Attorney General Barr identified lack of intent as a key factor in his swift exoneration of President Trump on obstruction of justice charges, an issue the special counsel Robert Mueller had said he couldn’t resolve.
Intent is a subjective standard, and usually must be inferred: Hardly any accused criminals admit they acted intentionally, with a guilty state of mind. Yet the jurors in the 2004 trial of Martha Stewart, to cite just one of Taub’s case studies, had no trouble inferring intent in finding Stewart guilty of lying to federal officials in connection with her suspiciously timed stock trades. (That case was brought by then United States Attorney James Comey, who was fired by Trump as the director of the F.B.I. after he turned up the heat on the investigation of the Trump administration’s contacts with Russia.)

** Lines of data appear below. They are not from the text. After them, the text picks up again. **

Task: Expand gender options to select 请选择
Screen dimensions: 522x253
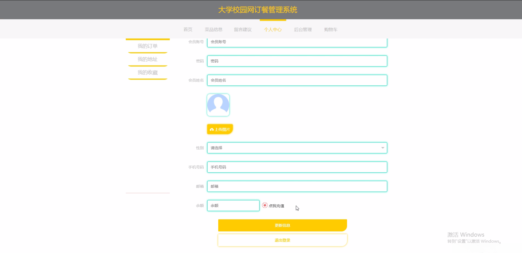Action: (297, 148)
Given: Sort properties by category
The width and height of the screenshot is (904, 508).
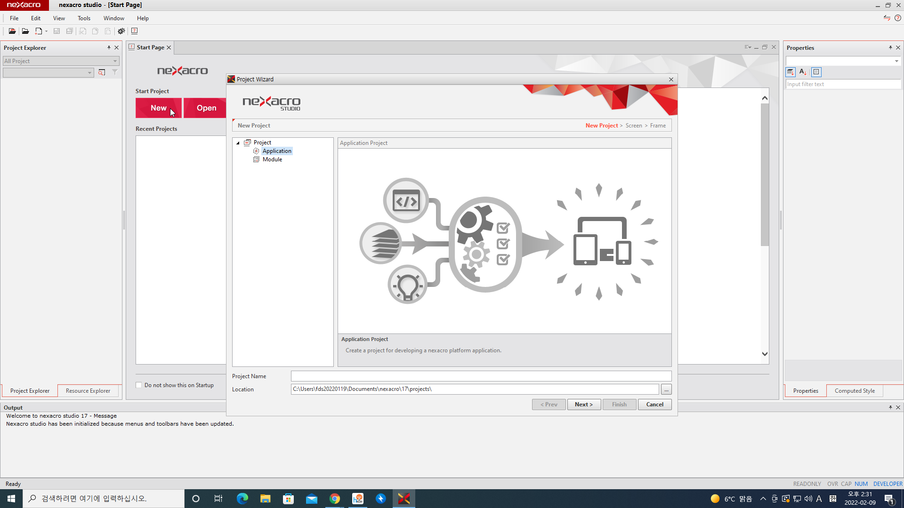Looking at the screenshot, I should click(791, 72).
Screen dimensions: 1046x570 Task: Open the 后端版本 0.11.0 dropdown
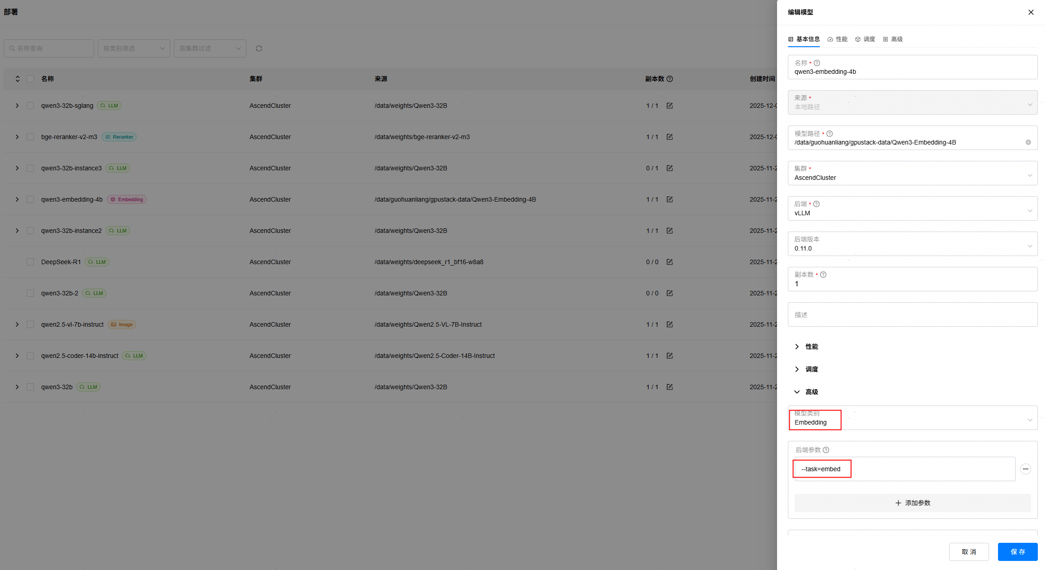pos(912,244)
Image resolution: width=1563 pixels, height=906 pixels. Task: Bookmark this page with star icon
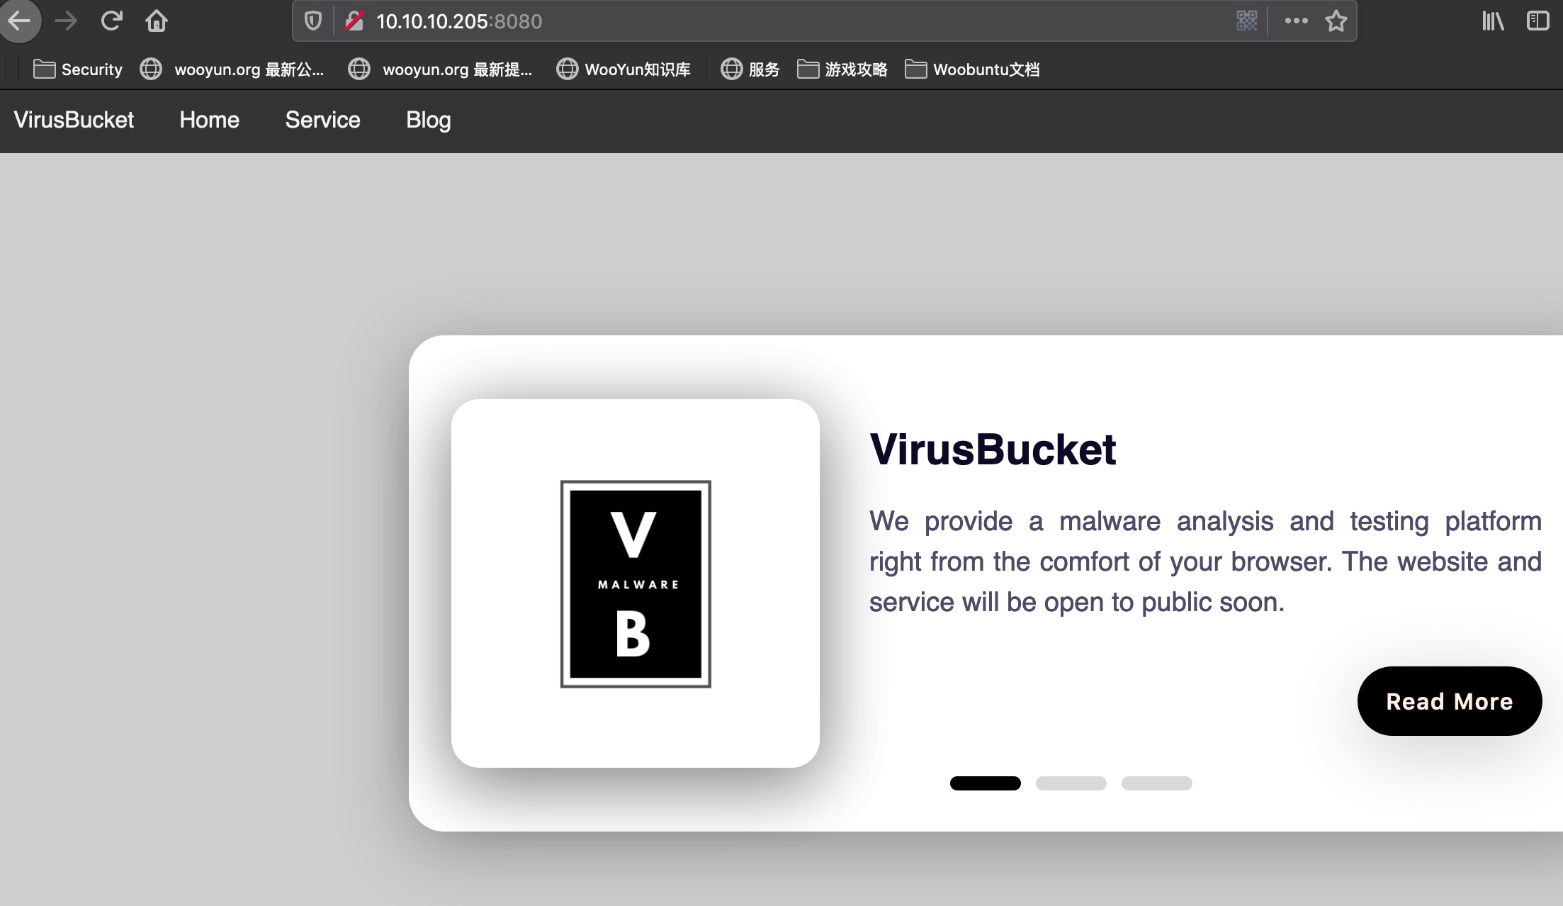[1336, 21]
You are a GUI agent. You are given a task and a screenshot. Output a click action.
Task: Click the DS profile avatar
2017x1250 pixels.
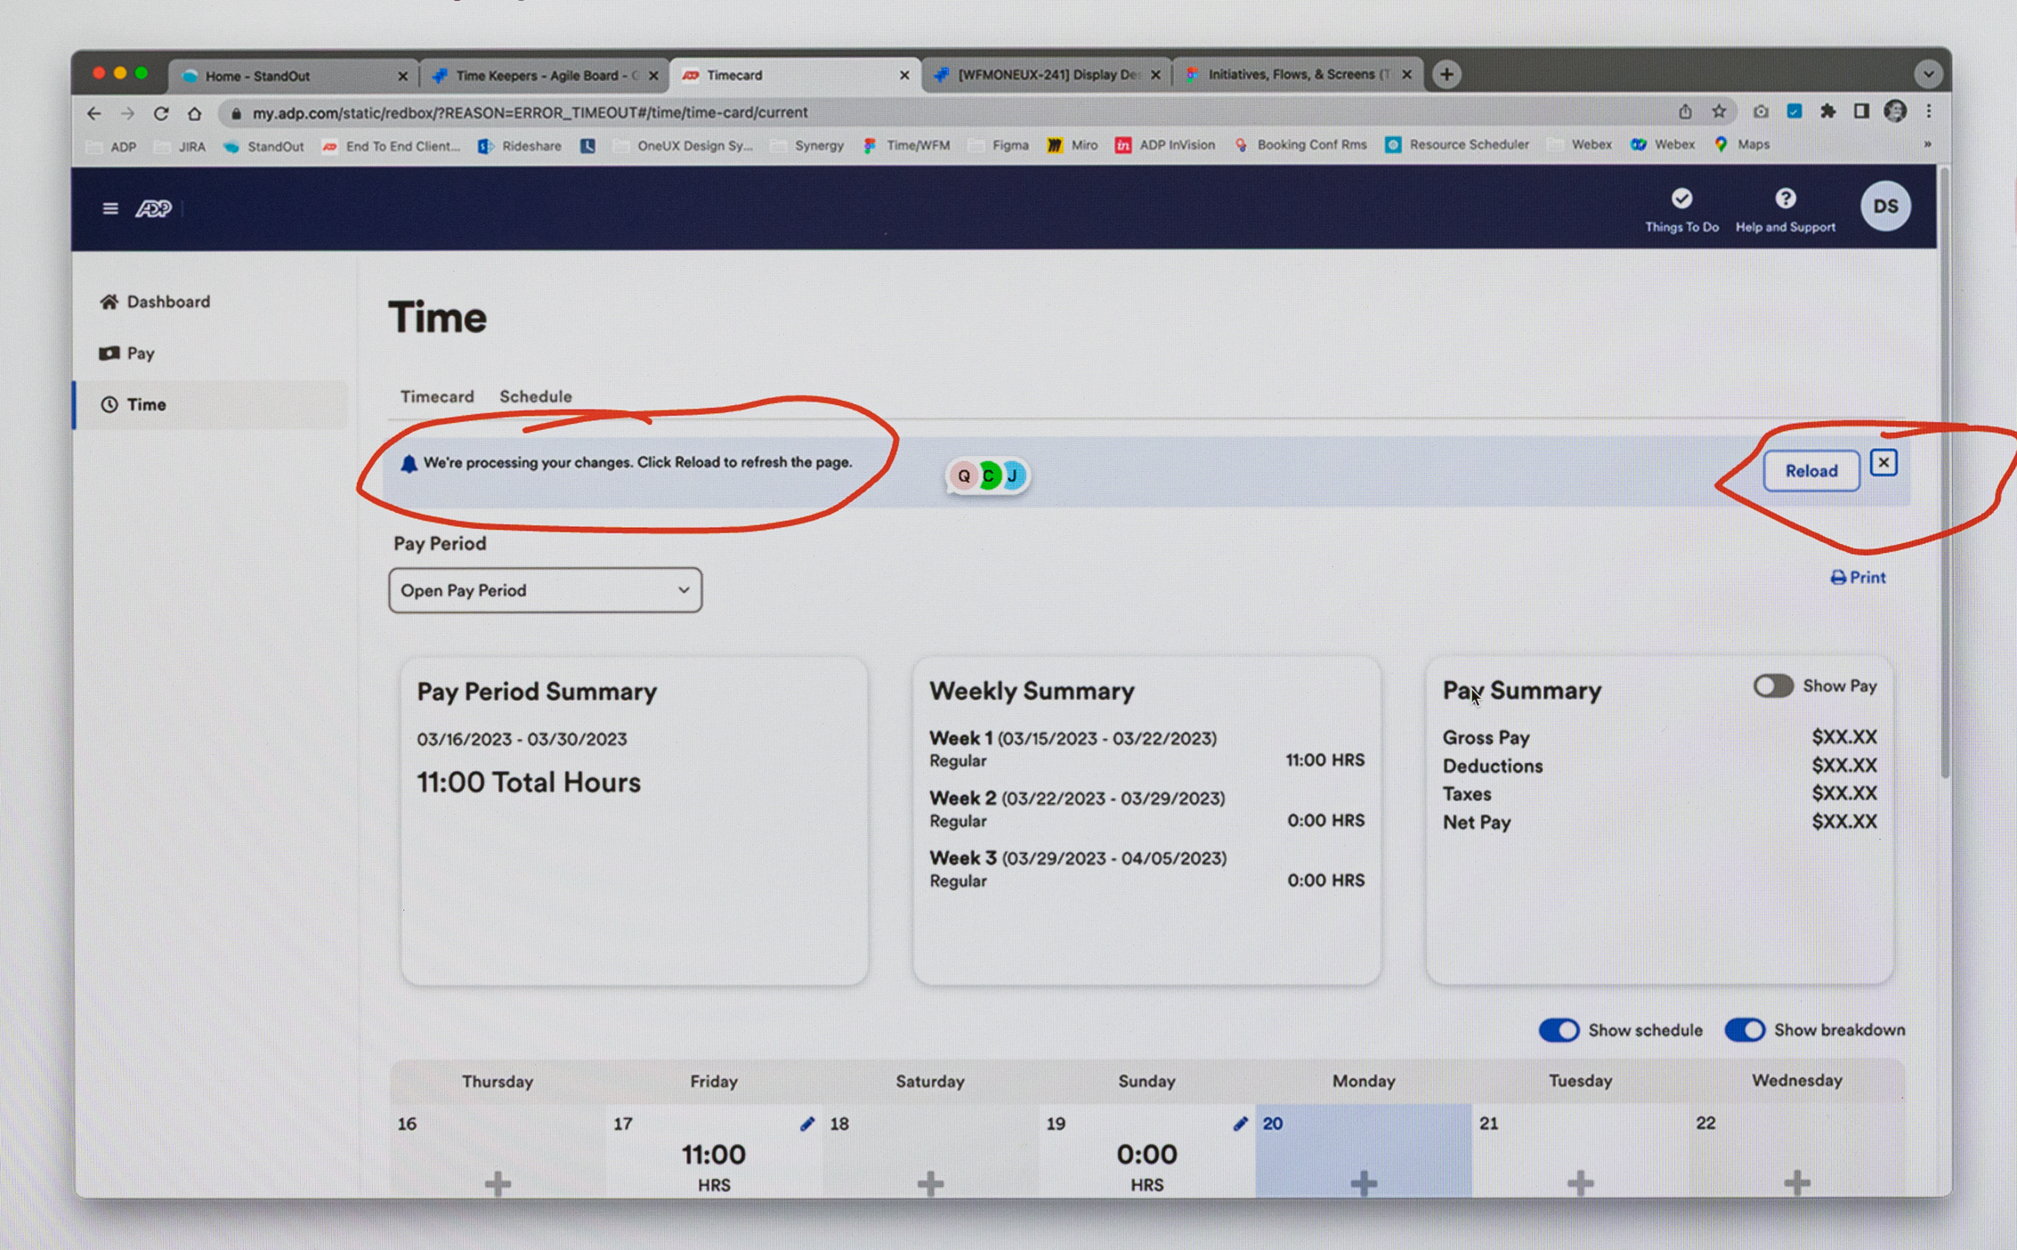click(1884, 207)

Taub poses a simple question and a provocative thesis: Why don’t more prosecutors just lay out the facts about intent and let juries decide? Isn’t it because on some level their empathy with the affluent, high-ranking executives they’re investigating prevents them from doing so?
Needless to say, such delicate issues of intent rarely arise in petty street crimes.
A defendant’s social and economic status is even more obvious at sentencing. One might think that a person with all the wealth and advantages that society confers might be deemed more, rather than less, culpable than ordinary street criminals. On the contrary, many judges seem to believe that a fall from grace is punishment enough, especially since white-collar defendants (often older white men) pose little danger to society, at least with respect to committing violent crimes.
Some judges seem to shudder at the thought of people like themselves in prison. Taub suggests that they feel the prison environment is tougher for white-collar criminals than the presumably more streetwise non-white-collar ones.
Although the conviction and sentencing of Trump’s personal lawyer Michael Cohen happened too recently for Taub to mention, Cohen seems a classic beneficiary of judiciary deference. Sentenced to three years in prison for campaign finance violations and lying to Congress, Cohen was released early to home confinement out of concern he might contract Covid-19. Soon after, he was photographed dining at the posh Le Bilboquet restaurant near his Park Avenue apartment.
Paul Manafort, another Trump crony, faced 19 to 24 years in prison in one of two cases against him, for an array of crimes including tax fraud and money laundering. After noting Manafort’s “otherwise blameless life,” the judge in the case gave him just four years in prison. (He was sentenced to an additional three and a half years in the second case.) But no matter: Like Cohen, Manafort was released early over Covid-19 concerns. Trump has said repeatedly that Manafort’s prosecution was unfair.
Or consider Taub’s account of Deborah Kelley, a broker who admitted to paying more than $100,000 in bribes to a portfolio manager with New York’s giant state pension fund and then lying about it. She faced up to five years in prison, but instead was sentenced to home confinement and probation because the judge thought she was “a good person.”
“Such empathy rarely extends to the burglar or the small-time drug dealer,” Taub notes. “The lack of similar concern for poor offenders is astonishing,” she says. By this juncture, readers’ blood may have reached the boiling point. They’re unlikely to cool down after Taub turns to a list of six possible solutions — from creating a new Justice Department division focused on “big money criminals” to extending protections for investigative journalists and whistle-blowers. These are earnest and well intentioned but small bore given the scope of the problem she so vividly illustrates.
Solving it will require a broad shift in an American culture that celebrates the accumulation of wealth and too often turns a blind eye to — or even glorifies — the success of the white-collar criminal.